------ STORED DATA

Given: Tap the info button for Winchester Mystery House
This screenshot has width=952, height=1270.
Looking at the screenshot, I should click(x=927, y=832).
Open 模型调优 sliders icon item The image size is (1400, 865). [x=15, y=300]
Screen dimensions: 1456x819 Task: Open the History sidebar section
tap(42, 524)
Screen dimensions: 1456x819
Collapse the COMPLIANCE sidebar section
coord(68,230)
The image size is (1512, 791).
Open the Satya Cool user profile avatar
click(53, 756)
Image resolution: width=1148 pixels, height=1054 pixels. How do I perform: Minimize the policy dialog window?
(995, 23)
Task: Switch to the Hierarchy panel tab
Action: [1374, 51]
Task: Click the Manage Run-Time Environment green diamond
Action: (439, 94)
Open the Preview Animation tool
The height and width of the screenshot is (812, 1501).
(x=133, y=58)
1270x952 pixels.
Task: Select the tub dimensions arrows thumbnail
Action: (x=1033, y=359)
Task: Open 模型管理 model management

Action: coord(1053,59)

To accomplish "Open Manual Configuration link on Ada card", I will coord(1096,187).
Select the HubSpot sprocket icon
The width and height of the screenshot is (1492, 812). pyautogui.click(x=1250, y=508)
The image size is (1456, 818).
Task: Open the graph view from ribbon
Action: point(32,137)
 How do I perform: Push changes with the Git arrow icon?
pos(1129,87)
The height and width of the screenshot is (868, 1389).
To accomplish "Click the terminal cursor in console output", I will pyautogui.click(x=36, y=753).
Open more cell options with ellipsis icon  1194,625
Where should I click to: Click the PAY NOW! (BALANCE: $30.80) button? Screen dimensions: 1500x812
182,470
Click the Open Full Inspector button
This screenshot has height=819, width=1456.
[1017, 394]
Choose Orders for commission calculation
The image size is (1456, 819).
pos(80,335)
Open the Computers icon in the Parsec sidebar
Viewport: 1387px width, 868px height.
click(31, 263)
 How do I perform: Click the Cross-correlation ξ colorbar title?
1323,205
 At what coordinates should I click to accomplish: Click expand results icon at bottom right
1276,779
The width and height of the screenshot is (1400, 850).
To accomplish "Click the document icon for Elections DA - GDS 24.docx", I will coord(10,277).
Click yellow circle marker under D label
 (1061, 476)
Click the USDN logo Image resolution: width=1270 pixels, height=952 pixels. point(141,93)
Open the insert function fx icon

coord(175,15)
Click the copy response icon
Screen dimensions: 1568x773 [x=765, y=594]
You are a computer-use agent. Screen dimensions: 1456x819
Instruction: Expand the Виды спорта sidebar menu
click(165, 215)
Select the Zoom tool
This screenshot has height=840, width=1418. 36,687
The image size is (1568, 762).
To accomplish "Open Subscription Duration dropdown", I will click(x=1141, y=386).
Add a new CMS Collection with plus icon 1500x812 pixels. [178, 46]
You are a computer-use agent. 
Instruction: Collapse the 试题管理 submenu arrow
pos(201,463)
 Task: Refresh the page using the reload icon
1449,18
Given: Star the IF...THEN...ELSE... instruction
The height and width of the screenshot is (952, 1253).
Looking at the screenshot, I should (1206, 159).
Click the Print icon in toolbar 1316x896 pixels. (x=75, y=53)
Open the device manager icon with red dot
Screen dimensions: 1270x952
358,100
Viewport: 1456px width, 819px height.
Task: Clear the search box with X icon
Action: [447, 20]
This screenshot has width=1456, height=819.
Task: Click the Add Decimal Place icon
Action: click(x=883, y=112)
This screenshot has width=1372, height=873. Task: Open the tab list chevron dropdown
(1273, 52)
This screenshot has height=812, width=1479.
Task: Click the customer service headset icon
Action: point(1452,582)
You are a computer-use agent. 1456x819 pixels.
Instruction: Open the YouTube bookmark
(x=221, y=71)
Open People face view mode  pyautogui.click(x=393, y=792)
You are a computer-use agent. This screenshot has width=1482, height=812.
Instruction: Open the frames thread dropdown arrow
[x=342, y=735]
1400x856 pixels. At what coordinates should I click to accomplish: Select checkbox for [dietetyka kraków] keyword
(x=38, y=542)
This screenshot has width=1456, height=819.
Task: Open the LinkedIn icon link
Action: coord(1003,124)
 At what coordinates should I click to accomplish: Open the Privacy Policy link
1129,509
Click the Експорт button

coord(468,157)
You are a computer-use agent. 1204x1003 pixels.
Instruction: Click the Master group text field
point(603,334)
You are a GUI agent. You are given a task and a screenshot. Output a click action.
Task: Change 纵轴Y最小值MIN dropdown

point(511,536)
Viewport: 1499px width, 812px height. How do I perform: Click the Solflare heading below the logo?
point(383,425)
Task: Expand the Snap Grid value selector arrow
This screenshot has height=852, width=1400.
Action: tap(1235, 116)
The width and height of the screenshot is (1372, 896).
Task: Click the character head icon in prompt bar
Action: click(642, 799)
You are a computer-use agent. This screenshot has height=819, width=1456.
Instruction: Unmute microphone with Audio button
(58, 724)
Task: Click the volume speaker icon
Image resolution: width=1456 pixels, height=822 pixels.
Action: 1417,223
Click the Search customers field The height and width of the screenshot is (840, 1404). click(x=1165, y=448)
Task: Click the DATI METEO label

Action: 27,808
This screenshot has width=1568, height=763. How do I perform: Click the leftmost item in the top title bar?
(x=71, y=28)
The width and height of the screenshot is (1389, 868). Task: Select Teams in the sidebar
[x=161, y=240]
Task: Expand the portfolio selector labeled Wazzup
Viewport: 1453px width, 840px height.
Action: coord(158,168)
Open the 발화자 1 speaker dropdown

------------

[WHAT TO WORK ON]:
Transcribe the data exactly.

[WRITTEN RESPONSE]:
Given: Tap the info button for Winchester Mystery House
This screenshot has width=952, height=1270.
Looking at the screenshot, I should click(x=927, y=832).
Open 模型调优 sliders icon item The image size is (1400, 865). [x=15, y=300]
Screen dimensions: 1456x819 Task: Open the History sidebar section
tap(42, 524)
Screen dimensions: 1456x819
Collapse the COMPLIANCE sidebar section
coord(68,230)
The image size is (1512, 791).
Open the Satya Cool user profile avatar
click(53, 756)
Image resolution: width=1148 pixels, height=1054 pixels. How do I perform: Minimize the policy dialog window?
(995, 23)
Task: Switch to the Hierarchy panel tab
Action: [1374, 51]
Task: Click the Manage Run-Time Environment green diamond
Action: (439, 94)
Open the Preview Animation tool
The height and width of the screenshot is (812, 1501).
(x=133, y=58)
1270x952 pixels.
Task: Select the tub dimensions arrows thumbnail
Action: (x=1033, y=359)
Task: Open 模型管理 model management

Action: coord(1053,59)

To accomplish "Open Manual Configuration link on Ada card", I will coord(1096,187).
Select the HubSpot sprocket icon
The width and height of the screenshot is (1492, 812). pyautogui.click(x=1250, y=508)
The image size is (1456, 818).
Task: Open the graph view from ribbon
Action: point(32,137)
 How do I perform: Push changes with the Git arrow icon?
pos(1129,87)
The height and width of the screenshot is (868, 1389).
To accomplish "Click the terminal cursor in console output", I will pyautogui.click(x=36, y=753).
Open more cell options with ellipsis icon  1194,625
Where should I click to: Click the PAY NOW! (BALANCE: $30.80) button? Screen dimensions: 1500x812
182,470
Click the Open Full Inspector button
This screenshot has height=819, width=1456.
[1017, 394]
Choose Orders for commission calculation
The image size is (1456, 819).
pos(80,335)
Open the Computers icon in the Parsec sidebar
Viewport: 1387px width, 868px height.
click(31, 263)
 How do I perform: Click the Cross-correlation ξ colorbar title?
1323,205
 At what coordinates should I click to accomplish: Click expand results icon at bottom right
1276,779
The width and height of the screenshot is (1400, 850).
To accomplish "Click the document icon for Elections DA - GDS 24.docx", I will coord(10,277).
Click yellow circle marker under D label
 (1061, 476)
Click the USDN logo Image resolution: width=1270 pixels, height=952 pixels. point(141,93)
Open the insert function fx icon

coord(175,15)
Click the copy response icon
Screen dimensions: 1568x773 [x=765, y=594]
You are a computer-use agent. Screen dimensions: 1456x819
Instruction: Expand the Виды спорта sidebar menu
click(165, 215)
Select the Zoom tool
This screenshot has height=840, width=1418. 36,687
The image size is (1568, 762).
To accomplish "Open Subscription Duration dropdown", I will click(x=1141, y=386).
Add a new CMS Collection with plus icon 1500x812 pixels. [178, 46]
You are a computer-use agent. 
Instruction: Collapse the 试题管理 submenu arrow
pos(201,463)
 Task: Refresh the page using the reload icon
1449,18
Given: Star the IF...THEN...ELSE... instruction
The height and width of the screenshot is (952, 1253).
Looking at the screenshot, I should (1206, 159).
Click the Print icon in toolbar 1316x896 pixels. (x=75, y=53)
Open the device manager icon with red dot
Screen dimensions: 1270x952
358,100
Viewport: 1456px width, 819px height.
Task: Clear the search box with X icon
Action: [447, 20]
This screenshot has width=1456, height=819.
Task: Click the Add Decimal Place icon
Action: click(x=883, y=112)
This screenshot has width=1372, height=873. Task: Open the tab list chevron dropdown
(1273, 52)
This screenshot has height=812, width=1479.
Task: Click the customer service headset icon
Action: point(1452,582)
You are a computer-use agent. 1456x819 pixels.
Instruction: Open the YouTube bookmark
(x=221, y=71)
Open People face view mode  pyautogui.click(x=393, y=792)
You are a computer-use agent. This screenshot has width=1482, height=812.
Instruction: Open the frames thread dropdown arrow
[x=342, y=735]
1400x856 pixels. At what coordinates should I click to accomplish: Select checkbox for [dietetyka kraków] keyword
(x=38, y=542)
This screenshot has width=1456, height=819.
Task: Open the LinkedIn icon link
Action: coord(1003,124)
 At what coordinates should I click to accomplish: Open the Privacy Policy link
1129,509
Click the Експорт button

coord(468,157)
You are a computer-use agent. 1204x1003 pixels.
Instruction: Click the Master group text field
point(603,334)
You are a GUI agent. You are given a task and a screenshot. Output a click action.
Task: Change 纵轴Y最小值MIN dropdown

point(511,536)
Viewport: 1499px width, 812px height. How do I perform: Click the Solflare heading below the logo?
point(383,425)
Task: Expand the Snap Grid value selector arrow
This screenshot has height=852, width=1400.
Action: tap(1235, 116)
The width and height of the screenshot is (1372, 896).
Task: Click the character head icon in prompt bar
Action: click(642, 799)
You are a computer-use agent. This screenshot has height=819, width=1456.
Instruction: Unmute microphone with Audio button
(58, 724)
Task: Click the volume speaker icon
Image resolution: width=1456 pixels, height=822 pixels.
Action: 1417,223
Click the Search customers field The height and width of the screenshot is (840, 1404). click(x=1165, y=448)
Task: Click the DATI METEO label

Action: 27,808
This screenshot has width=1568, height=763. How do I perform: Click the leftmost item in the top title bar?
(x=71, y=28)
The width and height of the screenshot is (1389, 868). Task: Select Teams in the sidebar
[x=161, y=240]
Task: Expand the portfolio selector labeled Wazzup
Viewport: 1453px width, 840px height.
Action: coord(158,168)
Open the 발화자 1 speaker dropdown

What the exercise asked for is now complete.